* What you need to do *
Update the records below by changing every "Where should I click to" to "Where do I need to click to", leaving everything else as it is.

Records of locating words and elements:
# # # #

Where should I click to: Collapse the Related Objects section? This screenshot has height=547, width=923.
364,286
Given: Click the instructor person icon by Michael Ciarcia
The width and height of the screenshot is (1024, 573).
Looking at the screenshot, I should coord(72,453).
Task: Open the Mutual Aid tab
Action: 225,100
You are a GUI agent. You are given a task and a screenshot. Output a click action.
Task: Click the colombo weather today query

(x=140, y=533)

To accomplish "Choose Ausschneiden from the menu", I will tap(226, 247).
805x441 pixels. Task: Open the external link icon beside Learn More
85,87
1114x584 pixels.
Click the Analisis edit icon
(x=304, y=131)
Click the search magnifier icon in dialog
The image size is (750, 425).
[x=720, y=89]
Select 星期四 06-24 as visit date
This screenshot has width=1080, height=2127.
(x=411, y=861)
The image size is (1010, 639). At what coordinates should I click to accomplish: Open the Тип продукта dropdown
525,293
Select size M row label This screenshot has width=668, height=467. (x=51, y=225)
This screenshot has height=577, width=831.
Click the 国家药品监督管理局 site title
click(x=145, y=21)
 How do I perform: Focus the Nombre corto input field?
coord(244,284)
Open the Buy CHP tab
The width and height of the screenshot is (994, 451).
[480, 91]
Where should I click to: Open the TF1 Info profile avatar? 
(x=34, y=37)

# # # #

* Solved problem *
Where do I need to click to: Collapse the Related Objects section? This screenshot has height=547, width=923.
364,286
Given: Click the instructor person icon by Michael Ciarcia
The width and height of the screenshot is (1024, 573).
Looking at the screenshot, I should coord(72,453).
Task: Open the Mutual Aid tab
Action: 225,100
You are a GUI agent. You are given a task and a screenshot. Output a click action.
Task: Click the colombo weather today query

(x=140, y=533)

To accomplish "Choose Ausschneiden from the menu", I will tap(226, 247).
805x441 pixels. Task: Open the external link icon beside Learn More
85,87
1114x584 pixels.
Click the Analisis edit icon
(x=304, y=131)
Click the search magnifier icon in dialog
The image size is (750, 425).
[x=720, y=89]
Select 星期四 06-24 as visit date
This screenshot has width=1080, height=2127.
(x=411, y=861)
The image size is (1010, 639). At what coordinates should I click to accomplish: Open the Тип продукта dropdown
525,293
Select size M row label This screenshot has width=668, height=467. (x=51, y=225)
This screenshot has height=577, width=831.
Click the 国家药品监督管理局 site title
click(x=145, y=21)
 How do I perform: Focus the Nombre corto input field?
coord(244,284)
Open the Buy CHP tab
The width and height of the screenshot is (994, 451).
[480, 91]
Where do I need to click to: Open the TF1 Info profile avatar? 
(x=34, y=37)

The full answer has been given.